Because empty text lines are valid (and widely used) in Gemtext documents. If a formulation like the above were used, it would be ambiguous whether or not every document which did end with a CRLF did or did not also include an empty text line after it which didn't include the optional final newline. Since empty text lines are supposed to be rendered individually each time they occur, this ambiguity actually has consequences. Absolutely trivial consequences, it's true, but the problem of documents without final newlines being ill-formed is trivial too.
GitLab issue G06 (opened by Felix Queißner) specifically asked for clarity on issues like this, regarding how to interpret various kinds of seemingly "empty" Gemtext documents. If I'd used a CSV-style ABNF formulation to enable giving a more satisfying response to G05, I would have then been in a position where I couldn't give a good response to G06 at all. Damned if you do, damned if you don't. I consider the solution used by the latest specification to be the slightly less damned choice, because I believe it provides clear and explicit answers to every one of Felix's edge cases. I also suspect that documents which do not end in newlines to be in the minority, although I am awaiting hard data on that.
I additionally made minor additional changes to wording regarding "blank lines" (now called "empty lines") and also clarified that Gemtext is specified in its "canonical form" (and therefore uses CRLF everywhere).
All these changes together allow the closing of the GitLab issue G06 mentioned above and also G14 (opened by Philip Linde and asking "what constitutes a line?"). Thanks, Felix and Philip!
Previously the ABNF specification of Gemtext was written such that link lines may only use the space character, not space and/or tab, to separate link "names" from the URL. This was in contrast with the written specification of link lines, which allowed both. Both are naturally valid and widely used, and so the ABNF was changed to reflect this.

====

Work item: In the passage on Gemtext specification changes, copy the section starting with "I additionally made" and going on through "uses CRLF everywhere).", replacing "wording" with "phrasing". The listing has no part in any of this work.

====

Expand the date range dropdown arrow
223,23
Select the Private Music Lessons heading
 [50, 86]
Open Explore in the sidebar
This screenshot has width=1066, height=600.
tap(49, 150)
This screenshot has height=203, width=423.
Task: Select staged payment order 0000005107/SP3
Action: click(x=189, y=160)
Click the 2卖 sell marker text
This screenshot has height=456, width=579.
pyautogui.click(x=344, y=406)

====

Task answer:
I additionally made minor additional changes to phrasing regarding "blank lines" (now called "empty lines") and also clarified that Gemtext is specified in its "canonical form" (and therefore uses CRLF everywhere).